それでは、普段、アイスキャンディーとアイスクリームって区別しているでしょうか。私はずっと区別することはなくて一緒くたに考えていました。そりゃ、自分が食べたいものを選ぶときは、氷とミルクでは結構違うので、どちらを食べたい気分か真剣に悩みますよ。でも、子どもに「アイス買ってあげるよ」と言うとき、値段(高級アイスクリームは高い)は別として、アイスキャンディーとアイスクリームのどちらを選ぶか意識したりするでしょうか。

私はこの違いに無頓着でした。それがあるとき、この普段意識しないアイスキャンディーとアイスクリームの違いを意識させられことがありました。

昔、自分の子どもたちが幼稚園児だった頃、我が家はあるハンガリー人の一家と家族ぐるみのお付き合いをしており、一緒に遊ぶ機会がちょくちょくありました。暑くなれば、おやつに子どもたちに「アイス」を買ってやろうということになるのは、ハンガリー人も日本人も一緒です。で、子どもたちに食べたい銘柄を選ばせるのですが、そういうとき、ハンガリーのお母さんは、必ず「アイスクリーム」を選ばせて、ガリガリくんとかの「アイスキャンディー」を子どもが選ぶと ダメだと言うのです。

なんで?と聞いたところ、ハンガリー母曰く、アイスクリームは少しは栄養があるけど、アイスキャンディーは水だけで全く栄養が無いから小さい子はアイスクリームを食べないとダメ、と言うんですね。

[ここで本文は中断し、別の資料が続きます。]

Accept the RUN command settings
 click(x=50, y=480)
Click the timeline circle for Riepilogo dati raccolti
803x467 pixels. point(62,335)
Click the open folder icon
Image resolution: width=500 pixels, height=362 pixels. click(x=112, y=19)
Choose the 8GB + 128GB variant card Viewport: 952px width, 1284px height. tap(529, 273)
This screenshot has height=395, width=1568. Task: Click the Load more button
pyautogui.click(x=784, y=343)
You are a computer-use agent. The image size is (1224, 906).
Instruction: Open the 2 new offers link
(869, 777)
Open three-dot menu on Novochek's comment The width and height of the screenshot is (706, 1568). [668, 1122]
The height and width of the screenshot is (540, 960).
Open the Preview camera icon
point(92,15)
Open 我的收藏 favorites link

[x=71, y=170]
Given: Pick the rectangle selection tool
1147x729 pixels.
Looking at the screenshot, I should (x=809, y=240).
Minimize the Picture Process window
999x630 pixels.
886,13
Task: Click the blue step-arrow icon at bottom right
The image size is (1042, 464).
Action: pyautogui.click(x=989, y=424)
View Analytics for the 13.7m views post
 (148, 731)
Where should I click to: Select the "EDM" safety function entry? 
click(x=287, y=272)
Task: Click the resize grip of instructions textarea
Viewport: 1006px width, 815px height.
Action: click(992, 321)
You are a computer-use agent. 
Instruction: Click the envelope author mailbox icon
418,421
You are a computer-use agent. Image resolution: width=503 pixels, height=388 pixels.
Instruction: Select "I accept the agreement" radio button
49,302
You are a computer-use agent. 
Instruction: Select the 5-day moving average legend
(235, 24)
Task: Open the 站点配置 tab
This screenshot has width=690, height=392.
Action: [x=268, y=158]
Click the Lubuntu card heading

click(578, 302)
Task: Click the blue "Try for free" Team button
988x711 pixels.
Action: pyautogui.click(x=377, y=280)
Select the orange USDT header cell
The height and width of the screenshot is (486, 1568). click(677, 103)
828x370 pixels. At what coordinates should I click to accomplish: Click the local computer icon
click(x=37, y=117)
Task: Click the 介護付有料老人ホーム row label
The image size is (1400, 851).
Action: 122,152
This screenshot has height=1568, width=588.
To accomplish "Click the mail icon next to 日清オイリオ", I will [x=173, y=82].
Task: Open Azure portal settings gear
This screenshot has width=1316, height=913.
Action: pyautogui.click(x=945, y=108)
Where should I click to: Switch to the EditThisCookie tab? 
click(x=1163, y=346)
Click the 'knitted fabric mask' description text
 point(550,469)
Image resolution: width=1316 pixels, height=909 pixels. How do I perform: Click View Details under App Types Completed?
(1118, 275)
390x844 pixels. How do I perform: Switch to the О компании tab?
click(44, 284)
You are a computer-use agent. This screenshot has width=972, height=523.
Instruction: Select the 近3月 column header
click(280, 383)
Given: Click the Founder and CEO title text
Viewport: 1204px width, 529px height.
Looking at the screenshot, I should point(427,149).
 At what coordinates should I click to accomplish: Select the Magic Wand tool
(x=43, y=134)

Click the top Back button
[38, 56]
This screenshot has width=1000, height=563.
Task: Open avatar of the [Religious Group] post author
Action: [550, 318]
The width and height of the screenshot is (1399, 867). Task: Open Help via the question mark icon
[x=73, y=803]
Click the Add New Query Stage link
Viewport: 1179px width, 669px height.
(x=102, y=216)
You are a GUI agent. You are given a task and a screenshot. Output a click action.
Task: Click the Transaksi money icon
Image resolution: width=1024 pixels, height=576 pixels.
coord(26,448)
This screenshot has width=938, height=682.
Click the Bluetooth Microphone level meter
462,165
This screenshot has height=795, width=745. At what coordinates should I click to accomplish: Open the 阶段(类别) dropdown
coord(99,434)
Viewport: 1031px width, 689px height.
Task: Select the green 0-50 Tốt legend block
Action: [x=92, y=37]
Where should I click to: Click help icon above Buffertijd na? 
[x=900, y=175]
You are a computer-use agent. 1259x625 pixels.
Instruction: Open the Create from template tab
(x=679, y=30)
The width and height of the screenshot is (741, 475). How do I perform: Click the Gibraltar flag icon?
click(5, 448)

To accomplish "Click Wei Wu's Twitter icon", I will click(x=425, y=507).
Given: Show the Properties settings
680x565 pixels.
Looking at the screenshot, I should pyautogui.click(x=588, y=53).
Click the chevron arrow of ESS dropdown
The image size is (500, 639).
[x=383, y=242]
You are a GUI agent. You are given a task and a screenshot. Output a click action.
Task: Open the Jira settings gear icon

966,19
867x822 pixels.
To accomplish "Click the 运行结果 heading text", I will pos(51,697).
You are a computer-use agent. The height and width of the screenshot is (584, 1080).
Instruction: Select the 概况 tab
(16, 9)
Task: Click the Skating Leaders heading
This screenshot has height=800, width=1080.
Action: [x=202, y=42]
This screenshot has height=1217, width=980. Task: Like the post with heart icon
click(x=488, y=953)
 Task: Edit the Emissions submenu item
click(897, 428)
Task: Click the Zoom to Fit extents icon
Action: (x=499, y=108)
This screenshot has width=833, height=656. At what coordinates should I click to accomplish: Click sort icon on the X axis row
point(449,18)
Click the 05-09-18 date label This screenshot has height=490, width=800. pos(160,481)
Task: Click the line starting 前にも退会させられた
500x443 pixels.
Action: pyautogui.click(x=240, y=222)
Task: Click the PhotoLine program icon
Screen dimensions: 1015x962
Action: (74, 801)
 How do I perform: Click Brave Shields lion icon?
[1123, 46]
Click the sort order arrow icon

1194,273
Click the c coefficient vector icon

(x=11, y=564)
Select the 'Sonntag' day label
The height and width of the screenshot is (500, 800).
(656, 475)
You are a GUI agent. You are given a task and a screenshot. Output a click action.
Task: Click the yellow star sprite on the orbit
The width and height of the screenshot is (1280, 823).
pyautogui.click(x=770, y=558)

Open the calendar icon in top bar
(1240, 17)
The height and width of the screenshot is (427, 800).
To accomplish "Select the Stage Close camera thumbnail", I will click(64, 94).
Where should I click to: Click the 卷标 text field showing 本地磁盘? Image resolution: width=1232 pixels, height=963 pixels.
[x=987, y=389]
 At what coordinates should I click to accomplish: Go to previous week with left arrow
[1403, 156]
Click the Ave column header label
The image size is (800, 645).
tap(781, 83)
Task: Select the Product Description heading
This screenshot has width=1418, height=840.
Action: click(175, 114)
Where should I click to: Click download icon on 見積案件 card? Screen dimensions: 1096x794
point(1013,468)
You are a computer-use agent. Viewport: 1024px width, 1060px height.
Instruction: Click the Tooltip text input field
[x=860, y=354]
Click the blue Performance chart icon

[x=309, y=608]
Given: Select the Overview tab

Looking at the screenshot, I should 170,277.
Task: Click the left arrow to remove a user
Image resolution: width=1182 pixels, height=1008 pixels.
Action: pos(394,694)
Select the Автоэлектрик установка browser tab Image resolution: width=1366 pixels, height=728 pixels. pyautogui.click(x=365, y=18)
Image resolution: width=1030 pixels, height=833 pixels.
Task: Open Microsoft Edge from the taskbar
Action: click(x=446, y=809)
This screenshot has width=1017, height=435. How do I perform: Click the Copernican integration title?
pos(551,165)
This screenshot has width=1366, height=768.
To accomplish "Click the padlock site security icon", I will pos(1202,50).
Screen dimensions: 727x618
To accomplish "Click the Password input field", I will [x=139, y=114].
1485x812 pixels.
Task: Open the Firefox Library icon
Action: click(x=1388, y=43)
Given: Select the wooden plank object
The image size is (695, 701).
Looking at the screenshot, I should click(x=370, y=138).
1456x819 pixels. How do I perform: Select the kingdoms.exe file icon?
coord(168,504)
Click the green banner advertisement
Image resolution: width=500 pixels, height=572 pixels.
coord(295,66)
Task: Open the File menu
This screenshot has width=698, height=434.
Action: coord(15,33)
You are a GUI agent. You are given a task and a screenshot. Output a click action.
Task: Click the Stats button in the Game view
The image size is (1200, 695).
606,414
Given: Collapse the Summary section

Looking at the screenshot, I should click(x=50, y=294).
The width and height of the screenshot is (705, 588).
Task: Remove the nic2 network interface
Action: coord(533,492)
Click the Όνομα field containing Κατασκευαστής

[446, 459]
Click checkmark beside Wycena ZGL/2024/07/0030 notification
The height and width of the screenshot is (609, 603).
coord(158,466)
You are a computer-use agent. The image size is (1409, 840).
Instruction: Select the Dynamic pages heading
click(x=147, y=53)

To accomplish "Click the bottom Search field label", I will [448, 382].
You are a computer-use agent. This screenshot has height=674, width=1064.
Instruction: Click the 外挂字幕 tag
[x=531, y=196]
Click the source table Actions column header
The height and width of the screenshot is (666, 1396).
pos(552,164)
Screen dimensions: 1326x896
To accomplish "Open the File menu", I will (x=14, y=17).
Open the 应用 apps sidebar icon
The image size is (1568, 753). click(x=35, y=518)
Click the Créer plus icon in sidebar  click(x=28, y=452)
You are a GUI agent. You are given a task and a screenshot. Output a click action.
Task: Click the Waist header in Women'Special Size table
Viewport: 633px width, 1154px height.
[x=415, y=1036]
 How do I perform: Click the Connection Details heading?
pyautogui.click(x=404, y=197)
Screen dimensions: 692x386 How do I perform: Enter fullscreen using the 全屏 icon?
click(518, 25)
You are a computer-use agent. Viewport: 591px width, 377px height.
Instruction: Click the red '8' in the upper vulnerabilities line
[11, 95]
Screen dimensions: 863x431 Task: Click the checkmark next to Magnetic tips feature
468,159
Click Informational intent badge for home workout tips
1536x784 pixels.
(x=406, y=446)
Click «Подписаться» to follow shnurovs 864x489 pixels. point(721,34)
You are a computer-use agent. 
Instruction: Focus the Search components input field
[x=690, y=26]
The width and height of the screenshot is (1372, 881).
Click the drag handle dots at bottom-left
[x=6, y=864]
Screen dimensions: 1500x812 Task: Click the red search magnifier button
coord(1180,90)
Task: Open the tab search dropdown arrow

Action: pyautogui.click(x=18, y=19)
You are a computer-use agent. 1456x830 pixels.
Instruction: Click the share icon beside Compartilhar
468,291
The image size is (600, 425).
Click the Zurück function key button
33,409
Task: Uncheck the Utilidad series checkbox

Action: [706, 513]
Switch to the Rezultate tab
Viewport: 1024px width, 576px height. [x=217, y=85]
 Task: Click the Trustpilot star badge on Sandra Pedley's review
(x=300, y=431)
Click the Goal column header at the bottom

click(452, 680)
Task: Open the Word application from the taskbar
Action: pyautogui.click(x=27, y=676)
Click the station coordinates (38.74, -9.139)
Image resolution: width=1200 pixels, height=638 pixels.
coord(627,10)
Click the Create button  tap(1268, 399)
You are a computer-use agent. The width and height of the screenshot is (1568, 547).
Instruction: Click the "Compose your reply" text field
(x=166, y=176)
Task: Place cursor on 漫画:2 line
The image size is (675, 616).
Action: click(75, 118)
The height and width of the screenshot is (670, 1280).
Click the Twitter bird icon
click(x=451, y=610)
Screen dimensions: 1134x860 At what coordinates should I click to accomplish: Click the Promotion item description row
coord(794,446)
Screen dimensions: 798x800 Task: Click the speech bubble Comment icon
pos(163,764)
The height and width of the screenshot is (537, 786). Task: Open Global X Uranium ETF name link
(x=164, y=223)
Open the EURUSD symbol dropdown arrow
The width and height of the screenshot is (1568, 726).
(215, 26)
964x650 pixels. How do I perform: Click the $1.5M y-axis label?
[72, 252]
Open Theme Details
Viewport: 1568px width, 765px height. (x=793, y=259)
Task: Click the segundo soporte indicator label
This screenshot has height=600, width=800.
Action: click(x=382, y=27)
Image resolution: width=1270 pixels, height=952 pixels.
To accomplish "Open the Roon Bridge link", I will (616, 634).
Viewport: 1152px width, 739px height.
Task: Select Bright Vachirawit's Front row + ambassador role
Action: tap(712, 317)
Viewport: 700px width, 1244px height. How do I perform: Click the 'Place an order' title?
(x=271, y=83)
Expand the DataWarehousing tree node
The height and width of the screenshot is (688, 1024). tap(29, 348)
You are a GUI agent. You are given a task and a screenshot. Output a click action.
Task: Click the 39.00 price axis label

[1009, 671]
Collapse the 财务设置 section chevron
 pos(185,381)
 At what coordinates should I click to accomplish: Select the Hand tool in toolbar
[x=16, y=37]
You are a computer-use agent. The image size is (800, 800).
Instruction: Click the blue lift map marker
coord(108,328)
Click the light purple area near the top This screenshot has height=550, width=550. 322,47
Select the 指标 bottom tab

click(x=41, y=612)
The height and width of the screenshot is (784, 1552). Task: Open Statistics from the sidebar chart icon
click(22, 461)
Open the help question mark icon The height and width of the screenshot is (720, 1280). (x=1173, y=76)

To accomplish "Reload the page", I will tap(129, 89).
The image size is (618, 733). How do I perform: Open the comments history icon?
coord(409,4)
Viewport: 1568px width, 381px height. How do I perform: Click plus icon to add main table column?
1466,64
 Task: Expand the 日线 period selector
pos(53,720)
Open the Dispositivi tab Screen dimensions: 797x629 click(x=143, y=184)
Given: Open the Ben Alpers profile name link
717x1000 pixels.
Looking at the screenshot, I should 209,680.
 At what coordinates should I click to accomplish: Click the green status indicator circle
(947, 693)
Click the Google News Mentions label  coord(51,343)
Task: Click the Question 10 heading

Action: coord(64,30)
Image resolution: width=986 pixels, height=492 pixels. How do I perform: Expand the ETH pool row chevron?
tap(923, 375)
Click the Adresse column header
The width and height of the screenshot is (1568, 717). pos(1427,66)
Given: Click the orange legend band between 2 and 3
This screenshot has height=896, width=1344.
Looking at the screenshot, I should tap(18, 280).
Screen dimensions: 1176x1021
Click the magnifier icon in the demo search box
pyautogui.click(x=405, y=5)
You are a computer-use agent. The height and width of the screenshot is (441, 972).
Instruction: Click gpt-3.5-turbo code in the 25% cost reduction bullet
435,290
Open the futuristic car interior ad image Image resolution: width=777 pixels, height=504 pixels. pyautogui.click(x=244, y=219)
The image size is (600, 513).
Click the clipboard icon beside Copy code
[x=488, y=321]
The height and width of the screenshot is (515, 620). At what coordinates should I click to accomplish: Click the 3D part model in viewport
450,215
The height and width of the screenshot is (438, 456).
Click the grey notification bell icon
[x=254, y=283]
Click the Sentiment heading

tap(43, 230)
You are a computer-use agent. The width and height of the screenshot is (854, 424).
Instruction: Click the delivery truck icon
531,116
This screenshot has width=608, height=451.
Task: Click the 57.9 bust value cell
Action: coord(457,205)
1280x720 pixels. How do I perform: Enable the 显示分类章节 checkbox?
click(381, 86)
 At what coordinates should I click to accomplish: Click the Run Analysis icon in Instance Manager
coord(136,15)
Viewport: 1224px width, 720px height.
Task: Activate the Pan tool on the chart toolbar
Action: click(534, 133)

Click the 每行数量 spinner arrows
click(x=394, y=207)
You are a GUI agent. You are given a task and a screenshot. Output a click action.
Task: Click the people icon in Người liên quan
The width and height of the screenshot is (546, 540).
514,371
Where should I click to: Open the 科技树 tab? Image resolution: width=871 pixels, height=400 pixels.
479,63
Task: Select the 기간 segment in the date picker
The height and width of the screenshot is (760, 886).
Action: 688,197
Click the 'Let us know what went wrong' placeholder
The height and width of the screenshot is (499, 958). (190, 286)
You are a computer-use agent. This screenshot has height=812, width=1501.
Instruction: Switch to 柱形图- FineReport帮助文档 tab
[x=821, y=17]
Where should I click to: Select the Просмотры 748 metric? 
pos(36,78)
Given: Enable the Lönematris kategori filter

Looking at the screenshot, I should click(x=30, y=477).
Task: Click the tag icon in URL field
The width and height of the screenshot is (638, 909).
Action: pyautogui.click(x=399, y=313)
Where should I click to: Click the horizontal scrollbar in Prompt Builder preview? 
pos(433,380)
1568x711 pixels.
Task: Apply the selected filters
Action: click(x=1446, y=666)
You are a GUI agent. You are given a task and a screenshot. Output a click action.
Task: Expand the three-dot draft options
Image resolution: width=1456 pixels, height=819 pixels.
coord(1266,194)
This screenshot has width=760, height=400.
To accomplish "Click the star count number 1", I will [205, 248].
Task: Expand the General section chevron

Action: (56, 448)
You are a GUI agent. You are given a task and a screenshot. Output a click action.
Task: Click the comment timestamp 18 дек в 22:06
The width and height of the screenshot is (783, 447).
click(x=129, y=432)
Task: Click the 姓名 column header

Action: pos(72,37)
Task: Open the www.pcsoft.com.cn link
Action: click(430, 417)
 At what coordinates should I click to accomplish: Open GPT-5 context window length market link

これが、アイスを買うとき毎回だったので、妙に記憶に残ってしまいました。まあ、確かにそれも一理ある、さすがヨーロッパ人は意識が高い、などと当時は思いました。でも、それから30年くらいたった今になってわかるのは、小さい子どもを育てるお母さんは、ハンガリー人だろうと日本人だろうと、それだけ子どものことを真剣に考えているのだなぁ、ということです。これは、大袈裟な話でもなんでもなくて、食が細くて体重が増えないというのは子育てでは普通の悩みですから、おやつのアイスひとつとっても真剣になるわけです。